Medwick also demoed his songs for Bland, and his incredible vocals obviously influenced Bland’s style on those songs. Medwick and Bland eventually had a tremendous falling-out (so bad that Bland couldn't bear to even hear Medwick's voice) and Medwick moved over to Houston’s Crazy Cajun studios, wrote and recorded songs for obscure labels all over Texas for a few years and gradually faded into obscurity…..until he was picked by Grady Gaines to contribute to Gaines’ fabulous Black Top Records release, Full Gain, in 1988 as a singer and composer. Unfortunately, years of hard living caught up to Medwick before he could cash in, and he succumbed to liver cancer in 1992.  Here's one of Medwick's tunes from Full Gain, "If I Don't Get Involved," that ironically became a hit a few years later for Bobby "Blue" Bland.
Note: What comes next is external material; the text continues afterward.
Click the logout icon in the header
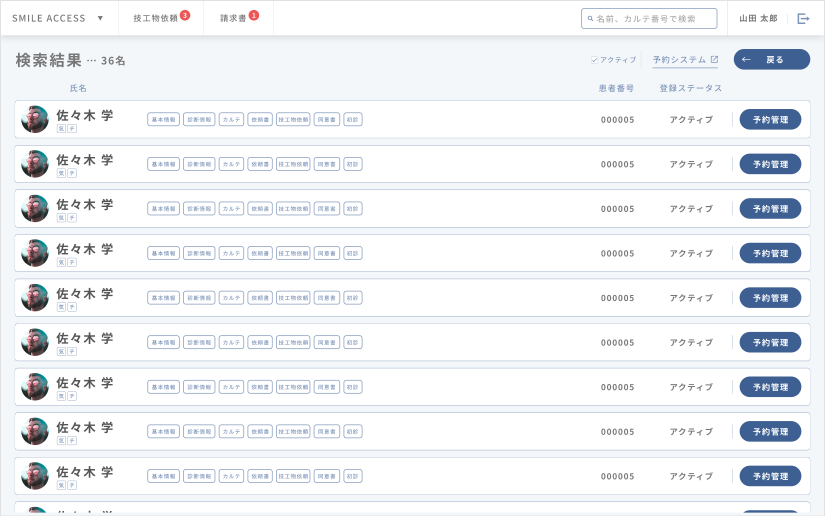click(803, 18)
Some of the standout session musicians that served Robey at Duke/Peacock went on to have noteworthy careers, too.  They included Roy Gaines, Clarence Hollimon, Teddy Reynolds, Texas Johnny Brown, Wayne Bennett, Grady Gaines, Roscoe Gordon, Henry Hayes, Fenton Robinson, James Booker, Lloyd Lambert, and John "Jabo" Starks.
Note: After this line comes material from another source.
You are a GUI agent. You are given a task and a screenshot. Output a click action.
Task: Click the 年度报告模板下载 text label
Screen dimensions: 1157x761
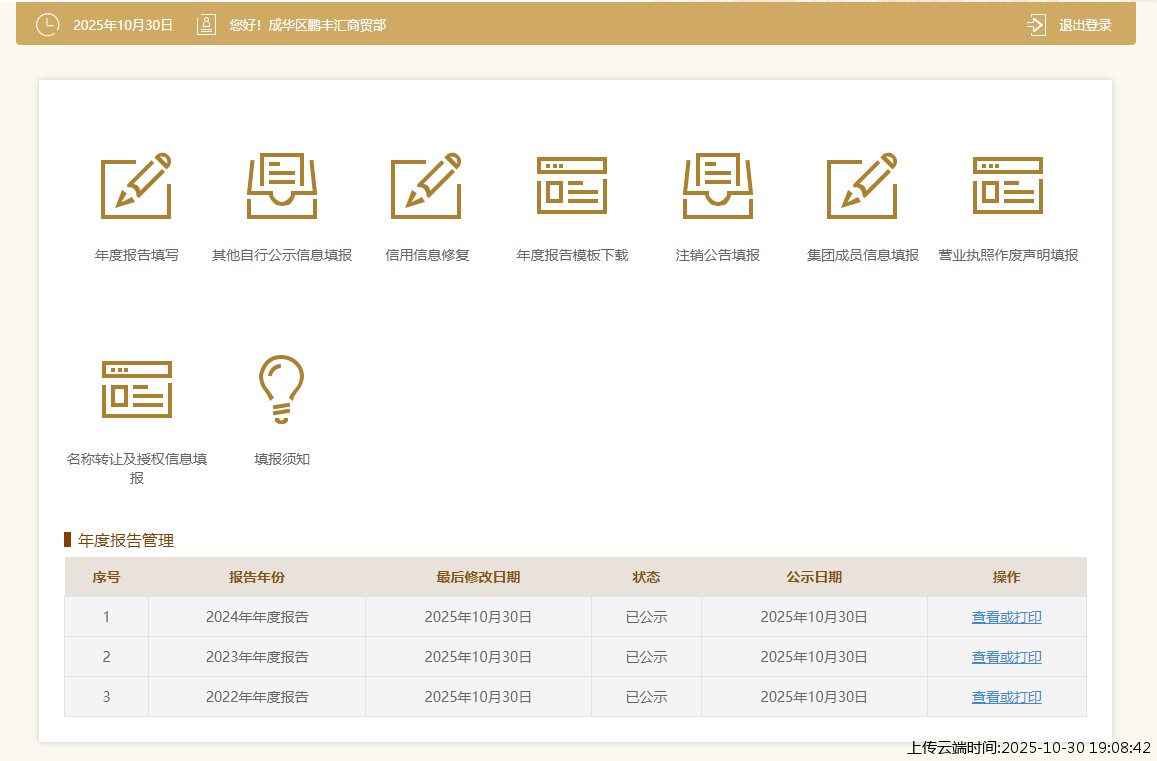click(572, 255)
In 1973, Robey sold all of his record labels to ABC Records, which eventually moved to MCA Records.  Today, all of the Duke/Peacock recordings are property of the Universal Music Group, and still can be heard on various CD anthologies from time to time. 

Below is a handful of the label's best recordings.  It is by no means a comprehensive list, but it's a great place to start.
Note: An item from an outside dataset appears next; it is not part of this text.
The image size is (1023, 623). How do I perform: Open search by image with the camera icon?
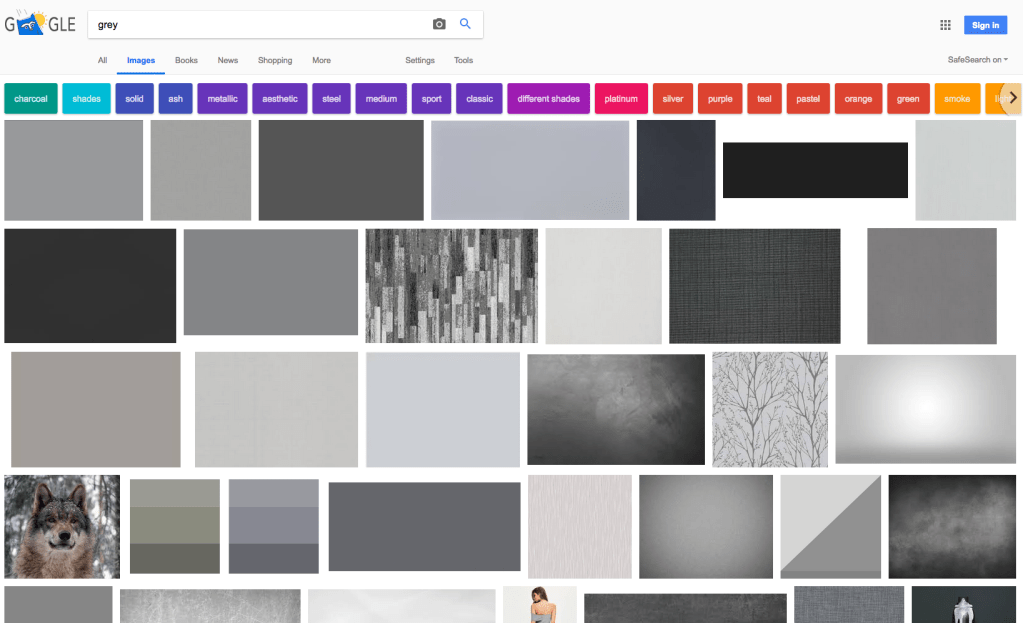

Various Artists - The Best of Duke-Peacock Blues - this is out of print, but you can still pick it up online.  It's a collection of the label's best work, with tracks by Clarence "Gatemouth" Brown, Junior Parker, Little Richard, Bobby "Blue" Bland, Larry Davis, Otis Rush, Big Mama Thornton, and Johnny Ace. 

Clarence "Gatemouth" Brown - The Original Peacock Recordings - Young Gatemouth Brown made some of his best recordings for Peacock in the 50's, combining the big horns, R&B rhythms, and Gate's amazing guitar work.  A great set by one of America's greatest musicians (don't you dare call him a bluesman).

Bobby "Blue" Bland - The "3B" Blues Boy and The Voice - There have been several collections of Bland's Duke recordings over the years.  They were even collected in a three-volume set in the early 90's.  However, these are my favorites of the collections and cover his entire Duke catalog very well.  A nice set for entry-level BBB fans, but you also need......

Bobby "Blue" Bland - Two Steps From The Blues - If you can only have ONE Bobby "Blue" Bland album (a terrible injustice), this is the one you need.  An incredible collection that belongs in every music fan's rack that completely defines the term "soul/blues."

Junior Parker - Collection - There is not a completely comprehensive collection of Parker's music, but many of his big songs for Duke are on this import, including "Next Time You See Me," "Driving Wheel," and "Strange Things Happening."  Parker is nearly forgotten these days, having died at a young age, but he was a major influence on many singers of the 60's like Bobby "Blue" Bland, Elvis Presley (who recorded Parker's hit for Sun Records, "Mystery Train"), and B. B. King.

O. V. Wright - The Soul of O. V. Wright - True, Wright didn't record for Duke or Peacock....he was on Robey's BackBeat label, but man, if you want to hear soul music at its finest, you must experience O.V. Wright.  This is just an incredible set of gut-wrenching soul music from start to finish.

Various Artists - Angels In Houston - This set has never even been released on CD.  I picked it up on cassette waaaay back in the late 80's.  It was compiled by author Peter Guralnick and includes a couple of songs each by Bland, Larry Davis, Fenton Robinson, James "Thunderbird" Davis, and others.  If you can find it anywhere, it's worth a listen.